There are several different resources that tell you that the 505 error is a conflict of permission. Starting in Android Lollipop, you are no longer able to have duplicate custom permissions with the same name https://developer.android.com/about/versions/android-5.0-changes.html#custom_permissions. If you check stackoverflow for this error you'll find multiple reports of people offering this as a solution. While this can sometimes be the cause of this error there are several other reasons that this, and other conflicts can happen.

1. More than one app defines the same permission

If two completely different apps define the same permission e.g if you have a user and a manager app, and both of them have something along the lines of:

<permission
        android:name="same.package.name.permission.C2D_MESSAGE"
        android:protectionLevel="signature" />

2. Same app signed by different keys

You have the same app, but signed by different keys. For example if you had a release version and a debug version, you'll hit a conflict because the system sees this as two different apps requesting the same permission.

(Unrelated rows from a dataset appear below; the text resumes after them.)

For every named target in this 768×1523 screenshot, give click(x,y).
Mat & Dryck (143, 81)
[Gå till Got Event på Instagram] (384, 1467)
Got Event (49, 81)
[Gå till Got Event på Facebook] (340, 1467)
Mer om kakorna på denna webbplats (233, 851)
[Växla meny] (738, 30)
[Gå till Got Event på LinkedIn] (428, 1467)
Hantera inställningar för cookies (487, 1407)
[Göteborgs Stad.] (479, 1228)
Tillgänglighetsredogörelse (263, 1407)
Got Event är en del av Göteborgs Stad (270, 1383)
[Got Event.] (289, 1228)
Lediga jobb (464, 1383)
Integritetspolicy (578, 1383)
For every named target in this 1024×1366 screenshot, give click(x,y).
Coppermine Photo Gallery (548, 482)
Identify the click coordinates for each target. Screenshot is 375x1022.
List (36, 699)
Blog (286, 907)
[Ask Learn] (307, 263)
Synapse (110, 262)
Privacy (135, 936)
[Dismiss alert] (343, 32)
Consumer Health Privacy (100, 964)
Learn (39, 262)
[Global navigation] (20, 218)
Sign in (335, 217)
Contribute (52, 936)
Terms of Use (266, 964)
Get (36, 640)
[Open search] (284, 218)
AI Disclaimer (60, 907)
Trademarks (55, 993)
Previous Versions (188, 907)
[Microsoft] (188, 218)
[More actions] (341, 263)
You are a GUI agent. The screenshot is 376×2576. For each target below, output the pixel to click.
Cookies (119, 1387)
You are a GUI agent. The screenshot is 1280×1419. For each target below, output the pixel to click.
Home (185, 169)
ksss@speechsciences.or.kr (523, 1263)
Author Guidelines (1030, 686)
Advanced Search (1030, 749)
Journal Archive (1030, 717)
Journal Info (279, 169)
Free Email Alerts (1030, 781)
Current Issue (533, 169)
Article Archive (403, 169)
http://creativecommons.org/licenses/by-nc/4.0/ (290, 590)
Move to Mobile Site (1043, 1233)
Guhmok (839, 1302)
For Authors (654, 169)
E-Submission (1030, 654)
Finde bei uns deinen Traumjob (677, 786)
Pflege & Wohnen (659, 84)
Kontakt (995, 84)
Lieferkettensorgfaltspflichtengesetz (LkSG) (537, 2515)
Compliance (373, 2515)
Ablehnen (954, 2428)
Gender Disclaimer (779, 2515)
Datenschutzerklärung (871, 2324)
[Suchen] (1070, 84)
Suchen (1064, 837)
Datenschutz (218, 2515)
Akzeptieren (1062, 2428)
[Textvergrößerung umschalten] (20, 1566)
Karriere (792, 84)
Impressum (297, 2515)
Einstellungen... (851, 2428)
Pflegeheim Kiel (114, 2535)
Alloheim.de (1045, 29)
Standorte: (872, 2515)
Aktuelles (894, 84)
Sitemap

3. Conflicting authorities

But there is an entirely different situation that can occur, which is less obvious. The 505 error can also occur with conflicting authorities. If two different apps declare the same provider, such as

<provider
    android:name=".provider.YourProvider"
    android:authorities="com.roqbot.client.YourProvider"
    android:exported="false" />

This can also provide a conflict.

The last, and hardest conflict to spot, is one that can happen with Google Play Services 8.1 and up. If you do not define an application id in your build.gradle file like this:

defaultConfig {
    applicationId "com.example.my.app"
}

it is possible that it will auto-generate a provider that can conflict with other apps. To check this, go into your your build>intermediates>manifests>full>release>AndroidManifest.xml and look for

<provider
    android:name="com.google.android.gms.measurement.AppMeasurementContentProvider"
    android:authorities="com.google.android.gms.google_measurement_service"
    android:exported="false" />

Here the authority name will conflict with other apps. If you add the applicationId to the default config, it will change this authority to

<provider
    android:name="com.google.android.gms.measurement.AppMeasurementContentProvider"
    android:authorities="com.example.my.app.google_measurement_service"
    android:exported="false" />

This is very subtle and appears to be a bug starting in google play services 8.1. The issue can be seen discussed here. https://code.google.com/p/android/issues/detail?id=189079&can=1&q=error%20505&sort=-opened&colspec=ID%20Status%20Priority%20Owner%20Summary%20Stars%20Reporter%20Opened

The point to remember is that it may be several things, and the only thing you can verify for sure with a 505 error is that there is a conflict of some sort, and that it may or may not necessarily be a custom permission conflict.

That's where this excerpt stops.